Texto de lectura.
__________________________________________________

Por todo ello, Los abajo firmantes SOLICITAMOS:

1.- Que se acuerde la suspensión de cuantos procedimientos de instalación de autorización y evaluación de instalaciones de producción de energía eléctrica a partir de fuentes renovables, incluyendo sus infraestructuras de evacuación, que se estuvieran tramitando, que no incluyan pequeñas instalaciones renovables de menos de 5 MW vinculadas al autoconsumo y a proyectos de energía comunitaria.

2.- La moratoria inmediata de su tramitación, aprobación y construcción en tanto no se apruebe un marco de planificación en el ámbito territorial autonómico y se establezca un Plan de Transición Energética en Andalucía, ya que el Plan de Acción por el Clima de Andalucía no incluye esta necesaria planificación.

__________________________________________________

Datos disponibles.

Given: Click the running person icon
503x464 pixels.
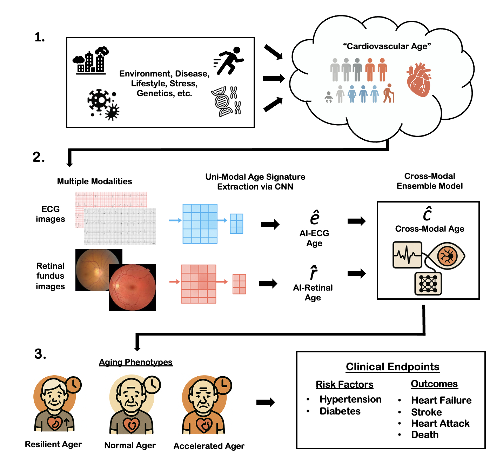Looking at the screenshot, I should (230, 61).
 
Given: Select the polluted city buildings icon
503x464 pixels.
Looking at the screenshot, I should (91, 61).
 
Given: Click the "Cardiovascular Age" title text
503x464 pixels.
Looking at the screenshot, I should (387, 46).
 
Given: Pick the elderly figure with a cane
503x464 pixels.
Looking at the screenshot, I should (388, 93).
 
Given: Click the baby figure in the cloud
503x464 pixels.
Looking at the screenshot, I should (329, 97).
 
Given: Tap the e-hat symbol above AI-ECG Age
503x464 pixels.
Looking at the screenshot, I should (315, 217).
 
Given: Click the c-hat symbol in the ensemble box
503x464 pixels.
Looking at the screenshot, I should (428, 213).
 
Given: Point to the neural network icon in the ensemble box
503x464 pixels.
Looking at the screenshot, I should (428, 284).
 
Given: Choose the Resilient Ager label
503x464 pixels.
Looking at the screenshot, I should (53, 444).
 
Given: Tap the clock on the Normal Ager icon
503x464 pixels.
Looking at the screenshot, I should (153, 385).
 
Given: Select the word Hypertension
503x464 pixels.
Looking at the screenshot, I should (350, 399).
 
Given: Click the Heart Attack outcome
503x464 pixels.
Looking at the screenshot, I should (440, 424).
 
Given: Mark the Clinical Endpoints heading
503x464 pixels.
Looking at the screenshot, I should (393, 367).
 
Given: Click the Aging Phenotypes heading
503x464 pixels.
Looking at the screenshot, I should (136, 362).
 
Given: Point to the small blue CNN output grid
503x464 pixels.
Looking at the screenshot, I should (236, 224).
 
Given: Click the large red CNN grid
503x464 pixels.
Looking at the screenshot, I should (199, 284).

__________________________________________________

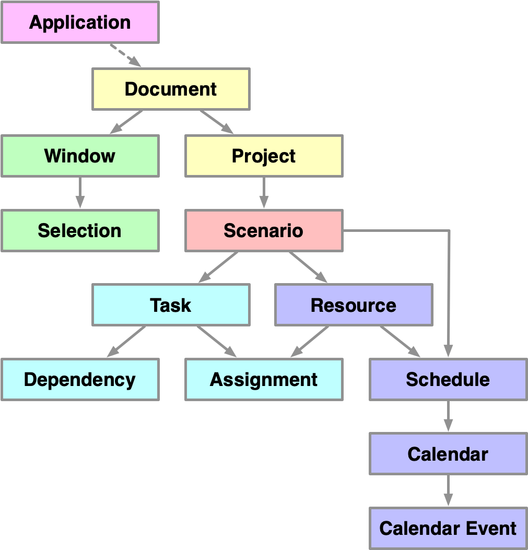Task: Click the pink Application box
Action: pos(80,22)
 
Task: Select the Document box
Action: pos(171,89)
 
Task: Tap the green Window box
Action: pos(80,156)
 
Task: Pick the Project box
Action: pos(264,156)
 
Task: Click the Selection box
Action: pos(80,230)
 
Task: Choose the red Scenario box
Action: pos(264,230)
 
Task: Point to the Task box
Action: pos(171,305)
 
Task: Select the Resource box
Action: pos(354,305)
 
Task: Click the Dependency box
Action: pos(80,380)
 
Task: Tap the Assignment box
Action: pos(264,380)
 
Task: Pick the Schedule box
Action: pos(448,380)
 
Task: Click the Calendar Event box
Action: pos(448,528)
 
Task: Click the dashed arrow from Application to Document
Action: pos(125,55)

__________________________________________________

Tus tareas.
1. Traduce al inglés esta oración del texto sobre la moratoria de las instalaciones renovables en Andalucía: "La moratoria inmediata de su tramitación, aprobación y construcción en tanto no se apruebe un marco de planificación en el ámbito territorial autonómico y se establezca un Plan de Transición Energética en Andalucía, ya que el Plan de Acción por el Clima de Andalucía no incluye esta necesaria planificación."
2. Prosigue el texto sobre la moratoria de las instalaciones renovables en Andalucía a partir de su última oración.

Conjunto de respuestas.
1. The immediate moratorium on their processing, approval, and construction until a planning framework is approved at the regional territorial level and an Energy Transition Plan is established in Andalusia, since the Andalusia Climate Action Plan does not include this necessary planning.

2.
3.- Que se organice una Asamblea Ciudadana en relación a la Transición Energética en Andalucía, que asegure una participación plena y efectiva de la ciudadanía en la toma de decisiones tal y como exige la normativa comunitaria en materia de participación e información pública relativa al medio ambiente.

Firmas:

ANA (Asociación Amigos de la Naturaleza) y otras más de ciento treinta organizaciones.